Naturally not everyone can be happy with that definition because they really, really want to be able to say “my dog was unconscious when we visited the vet, but then it regained consciousness when it woke up”, but I submit usefulness should trump habits of speech. Also I can totally conceive of other minds putting forth even more detailed and useful definitions of what the term consciousness should describe, so define away.
Wow, thanks for your comments! I agree that this seems like a way forward in trying to see if the idea of consciousness is worth salvaging (the way being to look for useful features).
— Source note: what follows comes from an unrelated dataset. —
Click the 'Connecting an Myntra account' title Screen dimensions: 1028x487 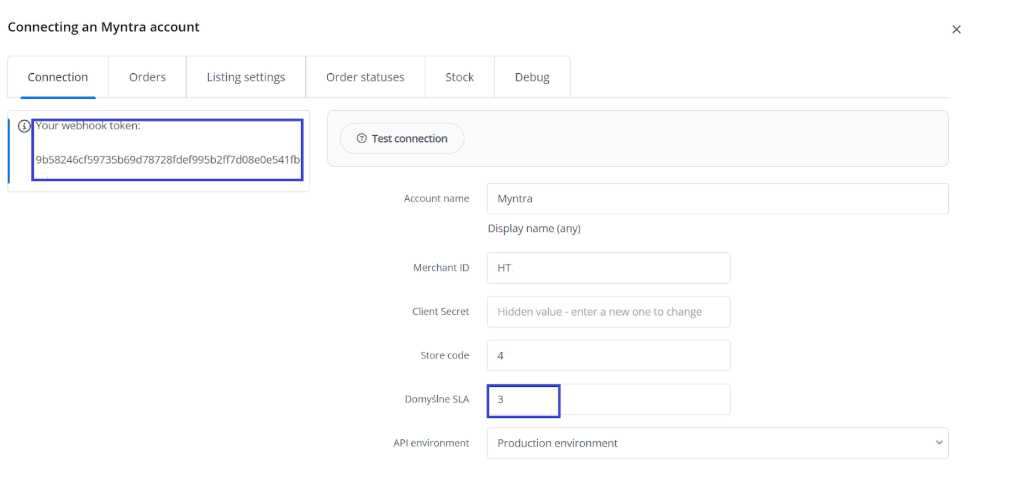104,27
I’m starting to think that the concept of consciousness lives or dies by the validity of the concepts of ‘qualia’ or ‘sense of self’, of both of which I already have some suspicion. It looks possible to me that ‘sense of self’ is pretty much a confused way of referring to a thing being good at leveraging its control over itself to effect changes, plus some epiphenomenal leftovers (possibly qualia). It looks like maybe this is similar to what you’re getting at about self-modelling.